Dilapidated dwellings are not the preserve of individual owners. According to the censuses carried out by the prefects in 2018, some 684 condominiums comprising 56,000 homes are in difficulty. Due to a lack of regular maintenance, these aging buildings sometimes look like real ruins. To avoid getting there, you have to organize an action plan.
Start by taking stock
Any building involves some periodic renovation work in order to stay in good condition. And contrary to what one might think, it is often more economical to go through a global operation rather than leaving each co-owner to take care of his home. But before embarking, it is still necessary to make a precise inventory of the situation.
After having carried out a survey on residents’ expectations, the trustee can use the initial condominium assessment (BIC), which consists of a questionnaire making it possible to identify the weaknesses and positive points of the residence. In the case of collective heating, the simplified energy balance (BES) can also assess the current and future consumption of the building and determine possible savings. As for the co-ownership observatory set up by Unarc (Association of co-ownership managers), it summarizes the expenditure items of collective charges, in order to identify possible drifts.
The building scrutinized
To determine the necessary renovation work, in the near future or in the longer term, it is then necessary to establish a diagnosis, knowing that some may in any case be mandatory.

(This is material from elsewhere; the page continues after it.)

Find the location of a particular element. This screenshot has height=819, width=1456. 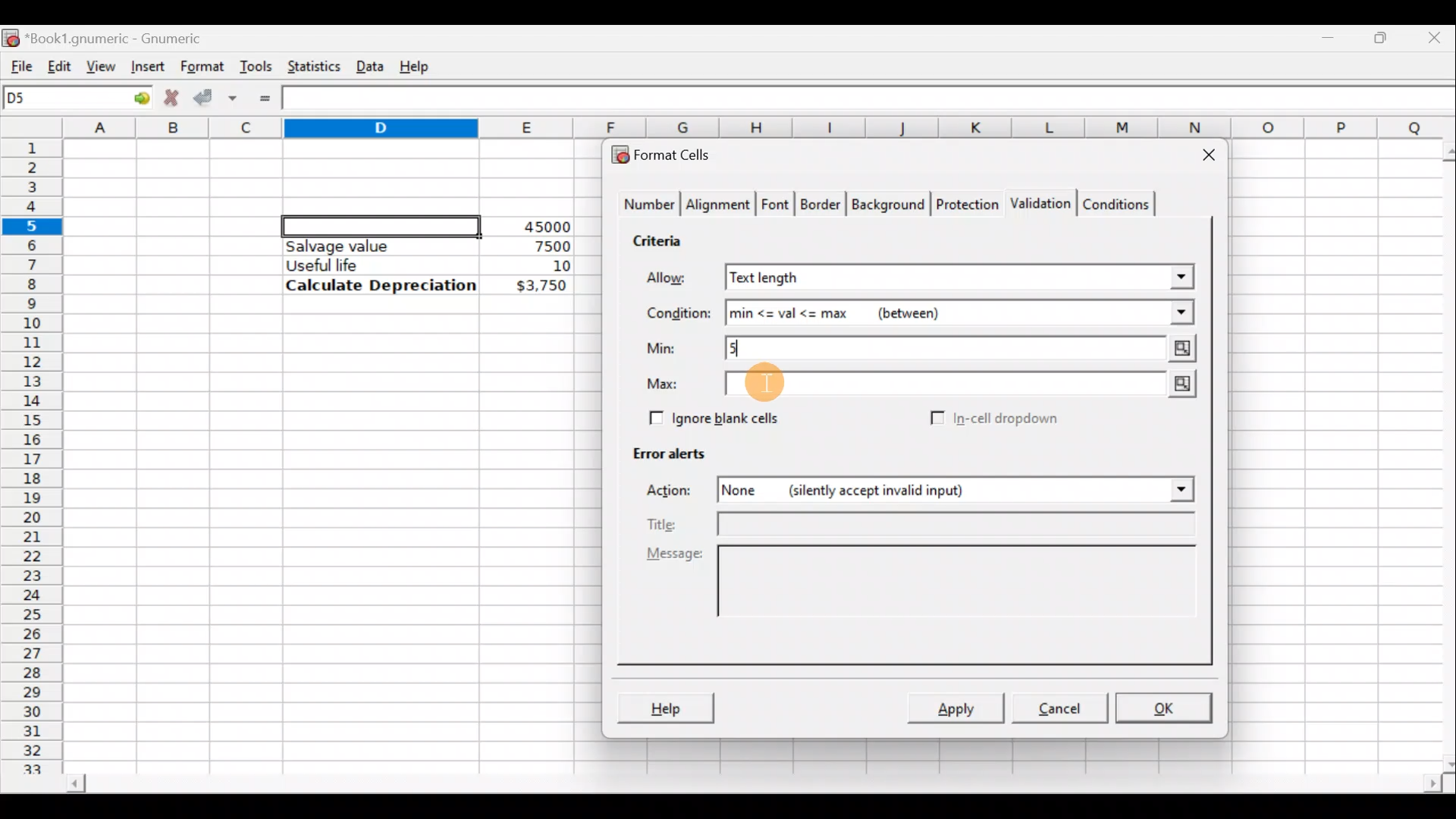

10 is located at coordinates (543, 266).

Between 2012 and 2017, all condominiums thus had to carry out an energy balance by means of a collective energy performance diagnosis (DPE) for those of less than fifty lots, or an energy audit for larger residences. But if these tools define the performance of buildings, they do not, on the other hand, give an overview of their state of maintenance.
This is why the Energy Transition Agency (Ademe) strongly recommends having a global technical diagnosis (DTG) carried out to prepare the most suitable work program. Created by the Alur law of March 24, 2014, this report not only includes an energy audit or a DPE but also goes further by analyzing the apparent condition of common parts and equipment, without forgetting to check whether the syndicate of co-owners is paying well of its obligations. The DGT finally leads to a summary evaluation of the cost and the list of work necessary for the conservation or improvement of the residence over the next ten years.